▸ **Exercise goal**
Below are the records; copy each line in them that holds the word "marker".

######

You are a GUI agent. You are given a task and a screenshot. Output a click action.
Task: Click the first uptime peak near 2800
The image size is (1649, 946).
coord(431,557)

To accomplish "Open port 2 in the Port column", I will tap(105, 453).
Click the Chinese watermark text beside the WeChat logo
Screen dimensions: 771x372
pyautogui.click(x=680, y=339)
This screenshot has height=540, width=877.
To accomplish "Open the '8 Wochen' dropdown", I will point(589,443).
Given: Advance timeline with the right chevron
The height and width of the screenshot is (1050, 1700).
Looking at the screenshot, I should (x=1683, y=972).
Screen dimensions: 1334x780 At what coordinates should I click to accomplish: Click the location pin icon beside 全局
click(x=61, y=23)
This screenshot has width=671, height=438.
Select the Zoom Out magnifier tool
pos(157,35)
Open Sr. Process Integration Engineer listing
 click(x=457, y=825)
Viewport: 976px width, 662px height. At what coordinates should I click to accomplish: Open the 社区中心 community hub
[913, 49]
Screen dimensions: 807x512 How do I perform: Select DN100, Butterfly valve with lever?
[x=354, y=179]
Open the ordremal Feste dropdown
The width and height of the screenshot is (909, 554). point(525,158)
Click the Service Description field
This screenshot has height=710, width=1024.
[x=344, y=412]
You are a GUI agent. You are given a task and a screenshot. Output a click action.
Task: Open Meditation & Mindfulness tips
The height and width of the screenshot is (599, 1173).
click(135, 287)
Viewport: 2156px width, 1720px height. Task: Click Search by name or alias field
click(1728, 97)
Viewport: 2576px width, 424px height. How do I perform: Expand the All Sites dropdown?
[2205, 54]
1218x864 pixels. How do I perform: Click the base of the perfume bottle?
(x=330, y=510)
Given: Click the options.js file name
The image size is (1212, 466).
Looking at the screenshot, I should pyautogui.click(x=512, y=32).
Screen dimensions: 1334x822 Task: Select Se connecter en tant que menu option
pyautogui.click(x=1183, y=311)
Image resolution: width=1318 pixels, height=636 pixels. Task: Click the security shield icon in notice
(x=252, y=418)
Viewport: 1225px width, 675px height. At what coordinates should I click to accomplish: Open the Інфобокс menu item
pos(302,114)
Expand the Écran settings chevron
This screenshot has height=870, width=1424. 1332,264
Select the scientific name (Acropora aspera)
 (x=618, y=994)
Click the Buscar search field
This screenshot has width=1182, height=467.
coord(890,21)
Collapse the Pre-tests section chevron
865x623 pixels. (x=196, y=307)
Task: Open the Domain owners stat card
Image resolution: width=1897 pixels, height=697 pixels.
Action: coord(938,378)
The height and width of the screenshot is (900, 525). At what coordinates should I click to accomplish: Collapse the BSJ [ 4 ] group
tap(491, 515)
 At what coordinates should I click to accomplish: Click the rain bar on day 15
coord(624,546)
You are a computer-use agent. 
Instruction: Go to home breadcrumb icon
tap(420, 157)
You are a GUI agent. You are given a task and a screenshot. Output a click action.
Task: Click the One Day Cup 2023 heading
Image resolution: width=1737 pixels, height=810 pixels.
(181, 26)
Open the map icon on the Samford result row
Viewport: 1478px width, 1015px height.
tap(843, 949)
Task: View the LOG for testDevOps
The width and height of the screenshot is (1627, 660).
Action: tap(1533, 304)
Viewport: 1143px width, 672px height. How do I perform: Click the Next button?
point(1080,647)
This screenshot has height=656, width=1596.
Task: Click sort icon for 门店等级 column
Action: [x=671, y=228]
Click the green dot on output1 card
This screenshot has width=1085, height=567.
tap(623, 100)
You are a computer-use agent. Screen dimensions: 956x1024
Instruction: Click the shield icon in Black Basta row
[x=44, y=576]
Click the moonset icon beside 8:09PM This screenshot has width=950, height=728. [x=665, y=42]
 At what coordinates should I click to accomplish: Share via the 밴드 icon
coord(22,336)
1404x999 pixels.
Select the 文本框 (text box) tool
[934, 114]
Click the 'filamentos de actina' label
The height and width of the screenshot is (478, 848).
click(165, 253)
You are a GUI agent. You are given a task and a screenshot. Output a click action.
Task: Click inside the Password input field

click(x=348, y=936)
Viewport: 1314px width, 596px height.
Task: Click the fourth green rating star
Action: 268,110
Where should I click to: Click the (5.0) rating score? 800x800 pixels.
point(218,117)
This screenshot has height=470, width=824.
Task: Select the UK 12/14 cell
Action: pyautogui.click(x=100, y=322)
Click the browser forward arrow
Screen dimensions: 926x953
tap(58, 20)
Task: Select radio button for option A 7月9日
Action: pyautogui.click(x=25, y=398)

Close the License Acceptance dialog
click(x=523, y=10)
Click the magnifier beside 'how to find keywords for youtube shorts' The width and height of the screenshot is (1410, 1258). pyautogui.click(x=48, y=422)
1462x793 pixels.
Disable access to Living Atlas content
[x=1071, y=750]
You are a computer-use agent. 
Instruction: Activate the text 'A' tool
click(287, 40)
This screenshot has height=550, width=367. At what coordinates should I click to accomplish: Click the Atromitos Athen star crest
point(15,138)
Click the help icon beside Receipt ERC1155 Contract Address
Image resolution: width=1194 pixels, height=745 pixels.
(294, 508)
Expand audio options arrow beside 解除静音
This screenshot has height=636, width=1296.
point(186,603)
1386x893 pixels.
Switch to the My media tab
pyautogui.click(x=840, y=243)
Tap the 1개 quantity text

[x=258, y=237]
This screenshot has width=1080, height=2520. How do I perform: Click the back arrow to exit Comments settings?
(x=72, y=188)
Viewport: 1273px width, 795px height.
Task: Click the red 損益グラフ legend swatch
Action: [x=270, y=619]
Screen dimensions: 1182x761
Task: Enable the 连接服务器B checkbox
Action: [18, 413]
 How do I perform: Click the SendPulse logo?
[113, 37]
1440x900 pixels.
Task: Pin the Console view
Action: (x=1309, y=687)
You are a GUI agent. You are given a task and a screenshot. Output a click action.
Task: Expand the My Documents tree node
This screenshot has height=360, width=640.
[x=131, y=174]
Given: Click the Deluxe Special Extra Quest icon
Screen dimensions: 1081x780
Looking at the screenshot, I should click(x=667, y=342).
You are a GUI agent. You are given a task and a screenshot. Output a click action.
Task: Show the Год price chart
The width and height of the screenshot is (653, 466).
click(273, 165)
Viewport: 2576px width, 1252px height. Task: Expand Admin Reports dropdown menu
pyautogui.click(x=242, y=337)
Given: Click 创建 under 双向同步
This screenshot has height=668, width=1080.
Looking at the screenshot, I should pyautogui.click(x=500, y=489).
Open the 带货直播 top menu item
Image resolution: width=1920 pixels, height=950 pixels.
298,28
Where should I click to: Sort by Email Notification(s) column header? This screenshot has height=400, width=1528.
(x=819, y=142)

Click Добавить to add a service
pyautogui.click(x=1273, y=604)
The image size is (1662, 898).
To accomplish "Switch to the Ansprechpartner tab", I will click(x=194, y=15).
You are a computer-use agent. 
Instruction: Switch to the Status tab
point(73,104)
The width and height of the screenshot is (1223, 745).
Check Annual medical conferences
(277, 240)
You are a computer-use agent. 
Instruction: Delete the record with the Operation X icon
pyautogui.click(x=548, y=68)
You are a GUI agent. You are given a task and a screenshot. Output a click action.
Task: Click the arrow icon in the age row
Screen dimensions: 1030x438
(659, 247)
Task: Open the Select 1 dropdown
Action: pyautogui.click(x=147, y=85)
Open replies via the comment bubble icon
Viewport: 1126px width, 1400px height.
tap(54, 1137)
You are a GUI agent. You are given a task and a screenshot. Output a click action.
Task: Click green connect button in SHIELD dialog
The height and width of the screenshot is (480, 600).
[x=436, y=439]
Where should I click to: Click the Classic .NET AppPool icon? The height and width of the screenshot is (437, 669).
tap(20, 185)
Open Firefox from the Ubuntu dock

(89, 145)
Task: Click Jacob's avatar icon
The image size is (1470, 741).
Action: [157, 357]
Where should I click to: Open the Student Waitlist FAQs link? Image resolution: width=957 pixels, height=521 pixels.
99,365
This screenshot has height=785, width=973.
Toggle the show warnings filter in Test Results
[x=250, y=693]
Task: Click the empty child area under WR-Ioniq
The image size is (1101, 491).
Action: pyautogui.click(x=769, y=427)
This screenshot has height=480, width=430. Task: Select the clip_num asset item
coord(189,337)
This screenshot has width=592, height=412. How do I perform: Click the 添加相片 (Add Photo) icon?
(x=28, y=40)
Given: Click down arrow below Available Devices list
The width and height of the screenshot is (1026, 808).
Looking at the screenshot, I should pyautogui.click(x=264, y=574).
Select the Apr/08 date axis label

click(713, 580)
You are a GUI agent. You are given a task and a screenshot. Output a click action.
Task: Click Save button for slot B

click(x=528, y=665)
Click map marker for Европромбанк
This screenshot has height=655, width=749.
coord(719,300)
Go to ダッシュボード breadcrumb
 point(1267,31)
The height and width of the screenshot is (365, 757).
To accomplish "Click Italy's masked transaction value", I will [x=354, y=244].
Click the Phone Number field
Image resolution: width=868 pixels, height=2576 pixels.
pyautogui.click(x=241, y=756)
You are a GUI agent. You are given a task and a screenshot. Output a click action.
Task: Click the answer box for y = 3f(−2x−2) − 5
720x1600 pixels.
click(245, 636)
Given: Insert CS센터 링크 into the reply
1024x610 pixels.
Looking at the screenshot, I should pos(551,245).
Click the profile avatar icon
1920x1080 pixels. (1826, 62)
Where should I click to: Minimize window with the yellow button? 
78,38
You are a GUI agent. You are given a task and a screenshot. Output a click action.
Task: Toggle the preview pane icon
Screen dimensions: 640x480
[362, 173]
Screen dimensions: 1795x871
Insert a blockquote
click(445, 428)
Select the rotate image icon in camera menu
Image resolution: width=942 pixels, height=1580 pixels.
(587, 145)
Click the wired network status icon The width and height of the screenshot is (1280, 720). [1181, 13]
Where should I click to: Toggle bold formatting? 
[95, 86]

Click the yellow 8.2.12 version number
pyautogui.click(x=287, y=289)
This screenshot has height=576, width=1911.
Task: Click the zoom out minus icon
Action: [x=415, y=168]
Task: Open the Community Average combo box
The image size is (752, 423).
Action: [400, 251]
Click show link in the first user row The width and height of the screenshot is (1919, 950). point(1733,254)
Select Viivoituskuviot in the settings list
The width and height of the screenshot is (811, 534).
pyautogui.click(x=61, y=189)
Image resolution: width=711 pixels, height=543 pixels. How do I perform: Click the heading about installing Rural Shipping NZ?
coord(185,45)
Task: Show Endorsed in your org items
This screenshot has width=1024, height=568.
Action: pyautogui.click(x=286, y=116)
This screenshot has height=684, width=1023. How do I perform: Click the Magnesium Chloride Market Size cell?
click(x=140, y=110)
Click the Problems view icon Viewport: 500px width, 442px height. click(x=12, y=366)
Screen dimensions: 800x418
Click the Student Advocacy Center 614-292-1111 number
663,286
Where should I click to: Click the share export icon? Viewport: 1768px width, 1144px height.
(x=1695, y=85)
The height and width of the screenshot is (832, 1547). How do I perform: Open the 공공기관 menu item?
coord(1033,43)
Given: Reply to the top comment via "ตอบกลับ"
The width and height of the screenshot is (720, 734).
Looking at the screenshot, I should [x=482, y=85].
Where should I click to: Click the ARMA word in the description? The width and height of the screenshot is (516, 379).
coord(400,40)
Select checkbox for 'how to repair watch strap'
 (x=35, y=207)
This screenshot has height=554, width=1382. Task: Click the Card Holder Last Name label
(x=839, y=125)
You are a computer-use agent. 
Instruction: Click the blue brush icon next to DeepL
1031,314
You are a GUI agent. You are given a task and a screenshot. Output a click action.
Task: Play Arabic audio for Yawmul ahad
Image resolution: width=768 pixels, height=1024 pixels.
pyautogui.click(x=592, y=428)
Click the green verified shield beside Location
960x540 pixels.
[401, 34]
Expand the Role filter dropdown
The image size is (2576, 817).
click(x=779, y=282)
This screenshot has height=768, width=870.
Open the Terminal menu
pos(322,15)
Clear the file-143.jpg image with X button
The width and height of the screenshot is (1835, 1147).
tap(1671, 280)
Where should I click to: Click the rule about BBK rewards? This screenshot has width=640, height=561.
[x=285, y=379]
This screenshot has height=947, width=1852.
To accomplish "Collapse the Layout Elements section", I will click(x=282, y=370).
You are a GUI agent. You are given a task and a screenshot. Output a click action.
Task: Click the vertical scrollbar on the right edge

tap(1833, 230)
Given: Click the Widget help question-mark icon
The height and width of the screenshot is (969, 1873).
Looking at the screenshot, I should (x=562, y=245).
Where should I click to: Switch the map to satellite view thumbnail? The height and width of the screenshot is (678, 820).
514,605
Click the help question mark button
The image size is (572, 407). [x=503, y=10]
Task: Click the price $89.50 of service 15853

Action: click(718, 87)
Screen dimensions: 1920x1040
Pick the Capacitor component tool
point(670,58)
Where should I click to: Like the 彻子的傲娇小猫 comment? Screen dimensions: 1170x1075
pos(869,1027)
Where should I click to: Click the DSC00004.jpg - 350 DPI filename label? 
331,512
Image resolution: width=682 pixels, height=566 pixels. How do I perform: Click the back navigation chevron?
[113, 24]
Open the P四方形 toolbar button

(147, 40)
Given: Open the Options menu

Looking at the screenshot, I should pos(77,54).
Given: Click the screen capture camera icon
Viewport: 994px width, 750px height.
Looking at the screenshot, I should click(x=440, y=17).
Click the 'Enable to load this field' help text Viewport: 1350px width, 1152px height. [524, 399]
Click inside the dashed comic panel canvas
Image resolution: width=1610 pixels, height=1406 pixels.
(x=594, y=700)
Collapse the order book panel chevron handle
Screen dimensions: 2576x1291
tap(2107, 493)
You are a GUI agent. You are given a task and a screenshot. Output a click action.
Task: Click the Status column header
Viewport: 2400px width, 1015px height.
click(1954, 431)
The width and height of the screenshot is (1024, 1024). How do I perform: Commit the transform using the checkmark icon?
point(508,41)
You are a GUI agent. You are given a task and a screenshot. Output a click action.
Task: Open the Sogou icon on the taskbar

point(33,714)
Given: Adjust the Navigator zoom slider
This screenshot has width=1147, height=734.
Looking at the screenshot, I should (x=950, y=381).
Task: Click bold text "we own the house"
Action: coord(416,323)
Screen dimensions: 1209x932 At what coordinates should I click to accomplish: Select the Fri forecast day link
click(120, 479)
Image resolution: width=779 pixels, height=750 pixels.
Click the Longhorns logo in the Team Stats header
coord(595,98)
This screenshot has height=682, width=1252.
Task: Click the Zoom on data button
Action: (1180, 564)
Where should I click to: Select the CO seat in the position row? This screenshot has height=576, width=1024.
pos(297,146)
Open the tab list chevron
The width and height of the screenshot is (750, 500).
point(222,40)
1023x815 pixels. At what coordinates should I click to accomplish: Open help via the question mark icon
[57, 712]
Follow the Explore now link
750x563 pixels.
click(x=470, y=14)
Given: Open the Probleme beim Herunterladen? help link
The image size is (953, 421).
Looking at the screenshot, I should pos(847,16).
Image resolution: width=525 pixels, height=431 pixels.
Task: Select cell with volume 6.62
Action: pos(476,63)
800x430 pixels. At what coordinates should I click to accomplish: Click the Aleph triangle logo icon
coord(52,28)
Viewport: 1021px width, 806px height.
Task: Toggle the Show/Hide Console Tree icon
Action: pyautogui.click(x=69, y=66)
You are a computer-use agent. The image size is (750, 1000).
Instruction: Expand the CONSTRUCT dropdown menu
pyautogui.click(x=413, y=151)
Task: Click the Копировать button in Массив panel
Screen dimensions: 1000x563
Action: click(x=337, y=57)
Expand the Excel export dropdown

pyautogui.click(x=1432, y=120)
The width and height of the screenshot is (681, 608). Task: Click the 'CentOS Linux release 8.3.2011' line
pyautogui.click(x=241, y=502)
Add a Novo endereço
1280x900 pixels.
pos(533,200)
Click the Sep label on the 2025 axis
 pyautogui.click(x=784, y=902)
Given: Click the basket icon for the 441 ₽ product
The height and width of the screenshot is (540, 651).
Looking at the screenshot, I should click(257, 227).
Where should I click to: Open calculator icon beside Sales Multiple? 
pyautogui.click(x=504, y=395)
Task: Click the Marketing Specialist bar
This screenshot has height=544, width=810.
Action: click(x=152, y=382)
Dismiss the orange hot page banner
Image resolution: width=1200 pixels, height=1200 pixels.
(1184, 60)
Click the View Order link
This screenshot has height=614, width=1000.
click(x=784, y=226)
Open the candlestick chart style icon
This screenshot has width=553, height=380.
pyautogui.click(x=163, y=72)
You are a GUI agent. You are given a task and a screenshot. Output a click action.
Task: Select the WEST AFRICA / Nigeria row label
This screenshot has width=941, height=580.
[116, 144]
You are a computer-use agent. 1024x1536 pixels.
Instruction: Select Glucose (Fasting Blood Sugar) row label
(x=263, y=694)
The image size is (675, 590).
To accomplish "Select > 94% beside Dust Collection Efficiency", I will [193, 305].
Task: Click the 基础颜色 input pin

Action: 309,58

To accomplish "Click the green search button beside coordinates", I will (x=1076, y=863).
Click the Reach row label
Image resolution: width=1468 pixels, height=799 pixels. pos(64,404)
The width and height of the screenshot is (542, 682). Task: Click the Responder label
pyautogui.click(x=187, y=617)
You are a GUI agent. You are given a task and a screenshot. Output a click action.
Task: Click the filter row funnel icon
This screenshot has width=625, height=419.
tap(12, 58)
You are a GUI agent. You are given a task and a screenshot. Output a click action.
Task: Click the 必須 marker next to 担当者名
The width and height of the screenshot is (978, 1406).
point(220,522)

######

▸ **Written reply**
Click map marker for Европромбанк
Task: Click the 必須 marker next to 担当者名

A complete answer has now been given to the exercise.